If this was a moment of unalloyed triumph for Israel’s military establishment and, so he hopes, a passage to possible political redemption for Mr Netanyahu, there is no question Hezbollah has suffered the most grievous in a litany of disasters.
Nasrallah might not have been involved in Hezbollah’s day-to-day military operations but he was the centrifuge around which the movement spun. For many in the Middle East, perhaps more than any other of Israel’s foes, he was the embodiment of resistance to the Jewish state.
The son of a greengrocer, he climbed through Hezbollah’s ranks until he reached the top after Israel killed his predecessor Abbas al-Musawi, one of the movement’s co-founders, in a missile strike on his motorcade in 1992.

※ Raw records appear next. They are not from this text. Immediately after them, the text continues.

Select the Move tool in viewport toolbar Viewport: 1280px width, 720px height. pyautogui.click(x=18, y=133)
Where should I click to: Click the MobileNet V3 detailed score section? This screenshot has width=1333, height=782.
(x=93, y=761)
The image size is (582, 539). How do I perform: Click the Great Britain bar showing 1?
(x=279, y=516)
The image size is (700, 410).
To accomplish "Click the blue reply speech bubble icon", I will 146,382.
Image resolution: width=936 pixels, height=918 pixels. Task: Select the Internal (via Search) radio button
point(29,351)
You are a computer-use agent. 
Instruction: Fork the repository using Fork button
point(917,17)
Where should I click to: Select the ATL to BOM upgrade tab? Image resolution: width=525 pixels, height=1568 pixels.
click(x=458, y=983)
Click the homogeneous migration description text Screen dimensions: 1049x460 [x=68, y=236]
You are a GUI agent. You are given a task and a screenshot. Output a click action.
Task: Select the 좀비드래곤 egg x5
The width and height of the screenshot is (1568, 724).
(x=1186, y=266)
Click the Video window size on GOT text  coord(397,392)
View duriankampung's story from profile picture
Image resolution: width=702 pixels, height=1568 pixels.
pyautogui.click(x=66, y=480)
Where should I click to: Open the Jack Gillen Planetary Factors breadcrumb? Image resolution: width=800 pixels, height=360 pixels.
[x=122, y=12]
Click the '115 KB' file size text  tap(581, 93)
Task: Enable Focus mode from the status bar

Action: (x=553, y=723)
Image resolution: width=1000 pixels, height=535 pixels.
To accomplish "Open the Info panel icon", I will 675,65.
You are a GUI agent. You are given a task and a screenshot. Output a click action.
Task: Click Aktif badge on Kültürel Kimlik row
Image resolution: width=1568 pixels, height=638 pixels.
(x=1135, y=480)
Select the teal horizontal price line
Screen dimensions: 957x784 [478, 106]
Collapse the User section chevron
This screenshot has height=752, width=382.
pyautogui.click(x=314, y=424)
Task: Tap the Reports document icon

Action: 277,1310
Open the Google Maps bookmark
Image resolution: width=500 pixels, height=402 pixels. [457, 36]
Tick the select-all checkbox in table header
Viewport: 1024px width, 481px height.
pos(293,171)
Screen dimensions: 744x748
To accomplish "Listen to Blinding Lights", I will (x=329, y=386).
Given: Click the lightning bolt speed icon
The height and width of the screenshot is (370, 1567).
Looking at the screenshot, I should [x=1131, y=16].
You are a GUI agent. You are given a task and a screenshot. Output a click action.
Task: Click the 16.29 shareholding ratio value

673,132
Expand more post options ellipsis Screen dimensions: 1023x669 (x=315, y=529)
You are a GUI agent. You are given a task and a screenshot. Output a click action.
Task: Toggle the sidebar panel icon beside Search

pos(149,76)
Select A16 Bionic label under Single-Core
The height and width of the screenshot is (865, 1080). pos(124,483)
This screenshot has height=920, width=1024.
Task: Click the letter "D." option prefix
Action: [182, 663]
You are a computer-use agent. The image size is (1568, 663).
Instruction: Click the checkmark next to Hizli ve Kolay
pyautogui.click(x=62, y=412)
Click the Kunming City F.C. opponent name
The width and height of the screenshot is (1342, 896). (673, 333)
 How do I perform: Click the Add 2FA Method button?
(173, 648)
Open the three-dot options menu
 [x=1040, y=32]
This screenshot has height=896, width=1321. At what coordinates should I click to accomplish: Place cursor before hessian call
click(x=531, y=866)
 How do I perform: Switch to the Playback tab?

Nasrallah proved a much more adept leader than Musawi, using his organisational skills and close ties to Iran to turn the movement into a formidable political and military force.
Having waged a guerrilla war that persuaded Israel to end its occupation in southern Lebanon in 2000, he was increasingly viewed as a hero by many in the Middle East.
He burnished that reputation when his fighters battled invading Israeli troops to a bloody standstill in the hills of southern Lebanon in 2006, a stalemate he successfully, if dubiously, portrayed as a great military victory to his fellow Shia Muslims in Lebanon and beyond.
Spinning Nasrallah’s death and the turmoil of recent days will be far harder.
Even before the killing of Nasrallah, a growing number of analysts believed that Hezbollah’s reputation as the world’s most powerful non-state armed group was withering.
Now, with its leader out of the equation, it may quite possibly be facing a slow but terminal decline. As its once formidable reputation shrinks so too might that of Iran, which created, nurtured, funded, armed and trained Hezbollah.
Iran’s ability to project influence through the region by means of proxy militias is now in question.
Despite warning Israel that it had “opened the gates of hell against itself”, Tehran appears to have abandoned Hezbollah to fend for itself, rebuffing calls from the movement to come to its rescue by attacking Israel directly.
“Nasrallah’s killing is going to cause irreversible damage for Hezbollah and I don’t think it will be able to recover from it,” said Lina Khatib, an associate fellow at Chatham House, the international affairs think tank.
“I think we are seeing both a historic shift in Hezbollah’s power and a historic shift in the trajectory of Iran’s influence in the Middle East.”